Thanks for the info, guys. It is very much appreciated! I'm waiting on a call from the seller to find out the particulars. It is a floor model with the cast iron legs and chip tray, and as far as I can tell from the picture, it was well used long ago based on the condition of the paint and the layer of dust that has accumulated on it. I would post a link to the CL ad, but I don't want anybody to swoop in and buy it out from under me.


----------



## Terrywerm

The lead screw will give you power cross feed as well as power longitudinal feed, using the half nut, but there is not a "geared" longitudinal feed in the apron like there is on most lathes today. Newer lathes also had a safety clutch in the gear train, but there is no such item in the gear train on a 200. If you crash the machine while threading or using power feed, you will most likely damage one or more of your change gears.

A full set of change gears will have the following tooth counts, and will have multiples of a couple sizes as a full set has 17 gears. I do not know which two were supplied as duplicates. I am fortunate in that I believe I have two full sets, and even have three and four each of a couple of the gears. 

16 - 18 - 24 - 32 - 36 - 40 - 44 - 46 - 48 - 52 - 54 - 56 - 60 - 64 - 72

The Logan 200 is a robust machine and is amazingly rigid for a 10" lathe. I really like mine, though I often wish that I had a quick change gear box instead of change gears. Quick change may be faster, but with change gears I can create some non-standard threads that are handy when cutting a helix. The standard threads that it can cut range from 4 to 64 threads per inch, and I have already done a helix that was at something like 1 thread in two inches. Why I did that is a long story that I won't go into here! 

One word of caution:  take a close look at the back gears in the headstock, as they are easily damaged. The back gears were a tad light for the amount of torque that the machine is capable of generating, and many of them have been damaged and repaired as a result. This is partially due to the fact that these lathes were originally supplied with 1/2 HP motors, which were a tad weak for some of the heavier work at higher speeds, so many of them were upgraded to 3/4 HP motors. Using back gear with a 3/4 HP motor creates way more torque than the gears can withstand, so extreme caution must be used under those conditions.

The only upgrade that I have done to mine was to fit a Phase II AXA quick change tool post to mine, which was a very worthwhile move. Mine also came with a rubber serpentine belt on it in place of the leather flat belt. So far this has worked well also. For anyone wanting to know, the belt is from NAPA auto parts, and is a "Micro-V AT"  25-080400.

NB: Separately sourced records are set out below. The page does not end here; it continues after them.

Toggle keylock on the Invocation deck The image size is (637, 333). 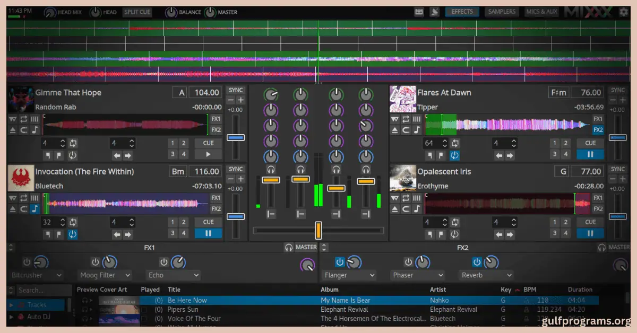(x=35, y=209)
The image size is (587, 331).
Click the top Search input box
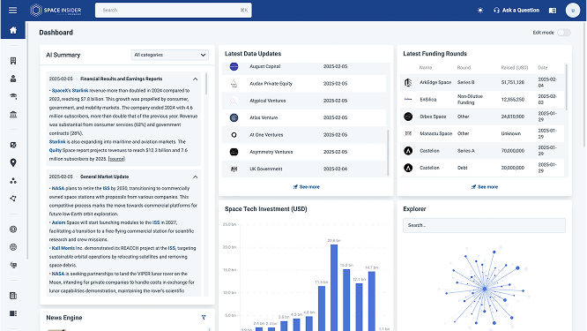[x=174, y=10]
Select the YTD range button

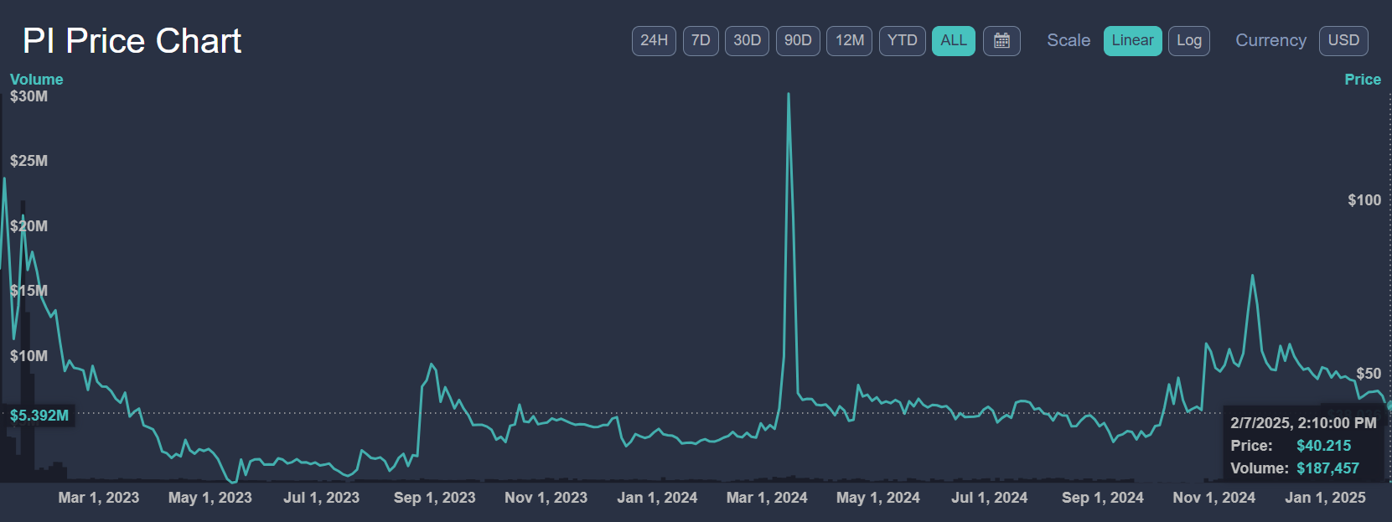point(902,41)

If you purchase the lathe you are looking at, bring along plenty of muscle to move it. Logan 200's are deceptively heavy, weighing in around 500 lbs.

If you have any other questions, let me know. I will be more than happy to answer them.


----------



## stevecmo

terrywerm said:


> The lead screw will give you power cross feed as well as power longitudinal feed, using the half nut, but there is not a "geared" longitudinal feed in the apron like there is on most lathes today.



Terry,

Since you have a Logan 200 and I don't, you obviously know much more about it's operation than I do.  I was not aware that they have power cross feed.  Can you explain how this works using the half nut?  On my Logan there is a lever on the apron to engage either the X or Y power feed via a worm and gears, with neutral in the middle position.  I don't believe this lever exists on the 200 so I'm curious how it works.

Steve


----------



## Bellwether

Thanks so much, Terry. You appear to be a font of knowledge on this lathe. Most of what you said previously was pretty much over my head as I'm a woodworker and just getting into the metalworking and am hoping to incorporate the two. If I end up picking this one up I'll surely have lots more questions for you. Again, many thanks!


----------



## burnrider

Not a lever so much as a knob under the x-feed. Spot on information for the 200. I've had mine 40 plus years.


----------



## Terrywerm

Steve: Burnrider had it right, the 200 has two controls on the apron in addition to the handwheel: The push-pull knob for the power cross feed, which does use a gear arrangement in the apron to operate it; and the half nut lever, which is used for all longitudinal power feed, whether threading or just removing material. This system requires the availability of more change gear combinations
 than does a machine that uses a quick change gear box.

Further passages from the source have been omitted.